Bitte, es gibt eine Glühweinkrise am Christkindlmarkt, aber erst das Erfreuliche: Manchmal gehe ich durch mein Leben und grinse, zum Beispiel kürzlich am Christkindlmarkt, weil dort diese roten Schirme sind, und sie sind schön, darum wollen wir hoffen, dass das Ordnungsamt sie nicht sieht, sonst müsste es ja gegen sich selber ermitteln. Aber vielleicht ist es so, dass die Legalität einer Farbe eine Frage der Jahreszeit ist. Das aber nur nebenher, denn es geht um mehr als nur Schirme.
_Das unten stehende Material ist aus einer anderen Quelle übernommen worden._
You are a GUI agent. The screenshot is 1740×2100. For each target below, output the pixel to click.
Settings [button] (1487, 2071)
Es geht um die Glühweinkrise.

Die Glühweinverkäufer sind nämlich unfroh, und das ist der Grund: Es gibt einen neuen Stand auf der Theresienplatzseite. Im Verwaltungsdeutsch heißt dieser Stand: „Kategorie 3: Ausschank/Imbiss spezial“. Man darf Pizza verkaufen in einem „Ausschank/Imbiss spezial“ der Kategorie 3, oder auch Burger, Fisch, Langos, Crepes und Kartoffelprodukte, oder auch Austern. Man darf auch „alkoholische und alkoholfreie Getränke“ verkaufen, das steht in der Ausschreibung. Aber dort steht auch etwas, das man nicht darf.

Denn in dieser Ausschreibung zum „Ausschank/Imbiss spezial“ steht auch: „Bitte beachten: Bei dieser Hütte dürfen kein Glühwein oder Heißgetränke ähnlicher Art ausgeschenkt werden.“ Das heißt: Bier, Wein oder auch Schaumwein sind total okay in einem „Ausschank/Imbiss spezial“ der Kategorie 3, Glühwein ist nicht okay. Und jetzt kommt, was die Glühweinverkäufer so unfroh macht: Es gibt dort Glühwein.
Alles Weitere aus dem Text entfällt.